John Hjorth Posted December 19, 2019 Posted December 19, 2019 Danish minister of Industry, Business & Financial Affairs Simon Kollerup - reply to the parliamentary business committee - Reply to the Danish Parliament about contra-cyclical capital buffers for banks within the EU [December 19th 2019]. It's unfortunately only available in Danish [AFAIK], - please just focus on the table included in the document. [Translation help here : "Aktuel buffer" [<- Danish] -> "Actual buffer" [<- English], & "Vedtaget buffer" [<- Danish] -> "Buffer decided" [<- English][at some point in time in future]]. To me, the document is quite striking. Capital buffers raised in the Nordic countries [where - at least to me - the systemic risks are lower than in - at least - some other parts of Europe]. In short, there seem to exist in Europe an inverted correlation between perception of systemic risks in the national financial systems among European countries and what's actually going on. - - - o 0 o - - - - How is it, that I'm not surprised. [-The last idiot is not born yet.]
RuleNumberOne Posted January 3, 2020 Posted January 3, 2020 Some things will never change. https://www.wsj.com/articles/governments-in-europe-find-workarounds-to-bail-out-ailing-banks-11577966400 "It is a continuation, critics say, of Europe’s old habit of injecting public money into the financial system as a first resort, many times keeping zombie banks alive and prolonging the painful cleanup of the sector. Nowhere is this clearer than in Italy, where the sector continues to be bogged down by an anemic economy and huge piles of bad loans. While nine banks have got into serious trouble since 2015, none have gone through a proper resolution under the rules. The country’s government is keeping Popolare di Bari afloat by putting money in a state-owned bank that will, in turn, save it."

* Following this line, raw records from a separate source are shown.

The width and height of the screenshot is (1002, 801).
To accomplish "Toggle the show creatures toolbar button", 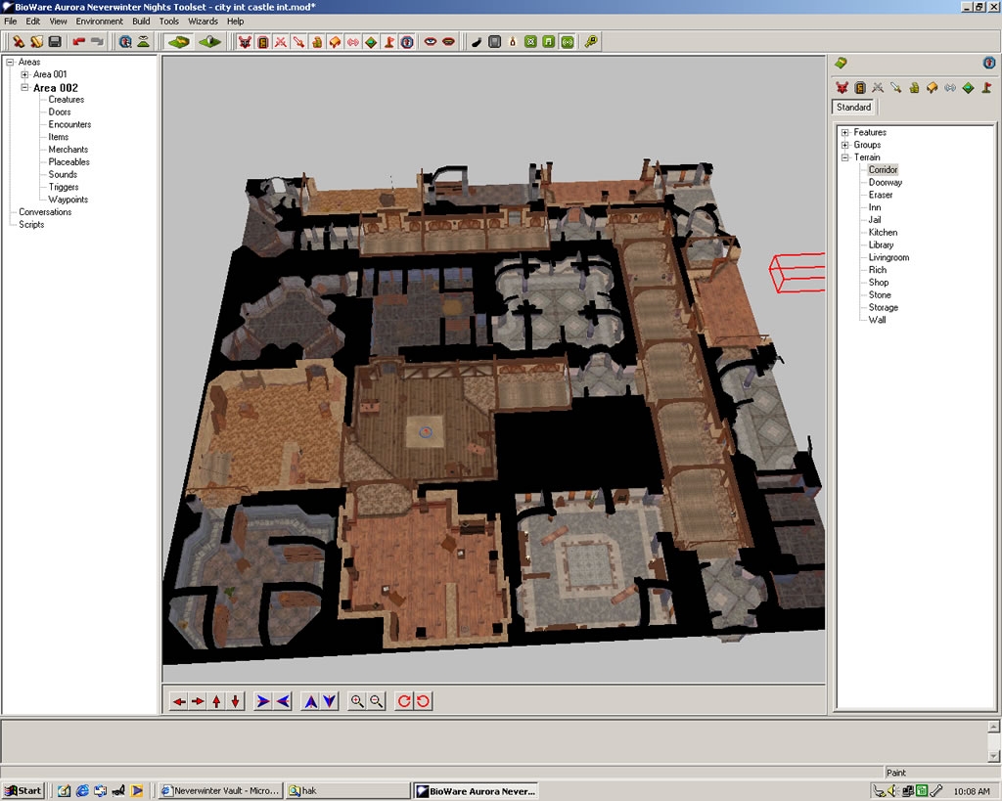I will 245,42.
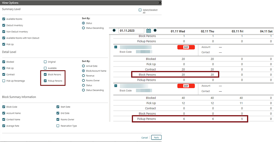Open the calendar date picker icon
Image resolution: width=274 pixels, height=142 pixels.
point(149,31)
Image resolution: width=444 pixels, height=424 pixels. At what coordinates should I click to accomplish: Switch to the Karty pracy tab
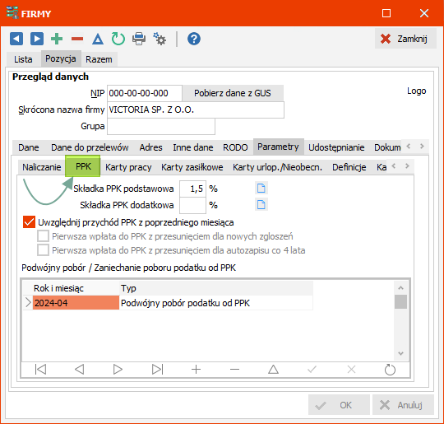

Castanza Posted January 3, 2020 Posted January 3, 2020 Stumbled upon this old thread. Discussion seemed relevant and interesting enough to bump. https://www.cornerofberkshireandfairfax.ca/forum/general-discussion/impact-of-low-interest-rates/50/
Gregmal Posted January 18, 2020 Posted January 18, 2020 So..... obviously the market has been crazy of late, and Ive been notably bearish(although still more than 100% long), HOWEVER, did Mr. Buffett not long ago state something to the effect of "if interest rates are permanently lowers, then the Dow should be at 100,000"? Or something to that effect. I say this wondering, because Ive been amazed by the run in a lot of things like AAPL and MSFT. But at the same time, looking just moments ago at MSFT, I ask myself, is MSFT really out of place trading at a 1.25% dividend yield and a 3-4% earnings yield against the backdrop of a 1.8% government 10 year?
scorpioncapital Posted January 18, 2020 Posted January 18, 2020 I would look at interest rates as a bell curve. Too low means economic problems and certainly not stocks to the moon. It's the combination of low rates and recovering economy. Too high rates also will snuff out the high valuations. So it's like the habitable zone in exoplanet hunting. It's a range and either side of that range is dangerous.